From: Michael Lorrey (
Date: Wed Feb 21 2001 - 11:53:19 MST

Anders Sandberg wrote:
> You would need a gas pressure counteracting the weight of one square
> meter of the shell, or P=GmM/r^2. The ideal gas law (insert wild
> handwaving here) PV=nRT gives us VGmM/(Rr^2)=nT or 4*pi*GmMr/(3R)=nT
> when we factor in the volume.
> Putting in numbers,
> R=8.31451 m^2 kg/s^2 K mol
> G=6.673e-11 m^3/kg s^2
> M=1.989e30 kg
> m=42 kg/m^2 (from my own FAQ,
> r=1.50e11 m
> gives us nT=4.2e32.
> Assuming we spread out all of the sun as hydrogen gas, we get
> n=1.989e30/2.016e-3 =9.8e32 mols. Wow, same order of magnitude! So in
> this case you could manage with a mere T=0.42 K gas. However, this is
> of course unrealistic as the gas itself will start contracting if it
> is cold.
> If we accept T=1000 K as the maximum temperature our system can stand,
> then we just need a thousandth of this mass and things look a little
> better - but not much, since now we will have an active fusing star in
> the middle heating the gas up! A more likely gas temperature would be
> the sun's surface temperature 6000 K or solar wind temperature
> 150,000K - ouch! And in this case the gas will not be as thin as the
> solar wind is now, it will really transfer heat to the
> construction. You better have good cooling.
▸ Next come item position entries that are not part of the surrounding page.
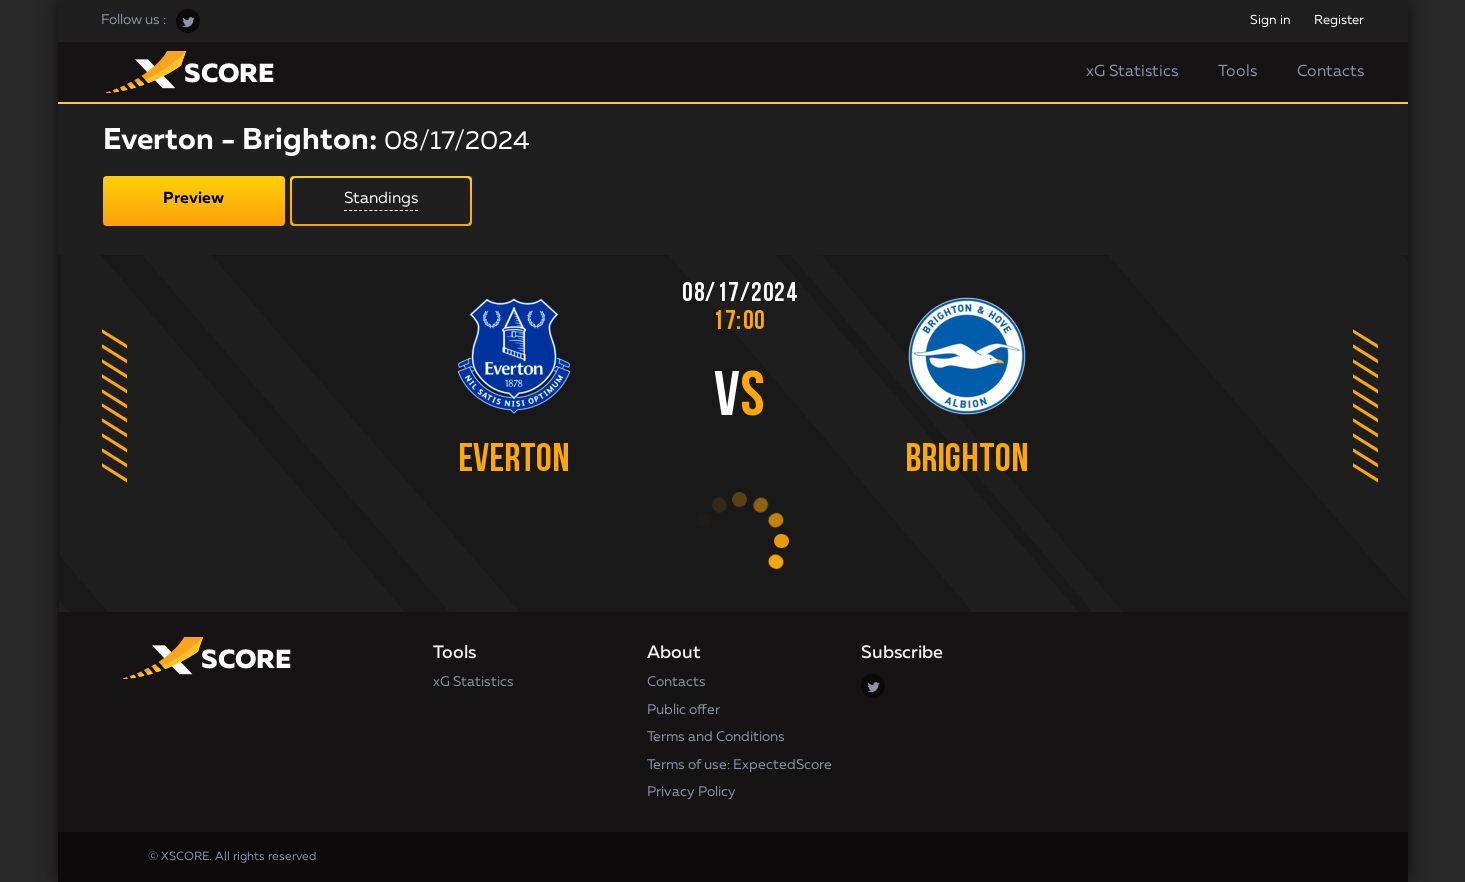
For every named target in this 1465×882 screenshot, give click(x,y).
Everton (514, 461)
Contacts (1330, 72)
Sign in (1270, 20)
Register (1339, 20)
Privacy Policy (691, 792)
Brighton (967, 461)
Actually, remember that since the sun will be larger diameter, its
surface area will be greater. The solar wind is high temp because it is
like an evaporation vapor. Assuming the sun's fusion rate remains the
same when it expands, you are dealing with an inverse cube reduction in
surface temperature, I think, as the radius increases. Thus the temp at
the core can remain high enough for fusion while the surface would be
cool enough to contact the sphere wall. With a radius somewhere around
the distance of Saturn (is this right), the shell may easily radiate the
light converted to heat into the low IR range. Coating the inside wall
with a variable reflectivity dielectric layer, it could automatically
increase its transparency as temperature differential increases.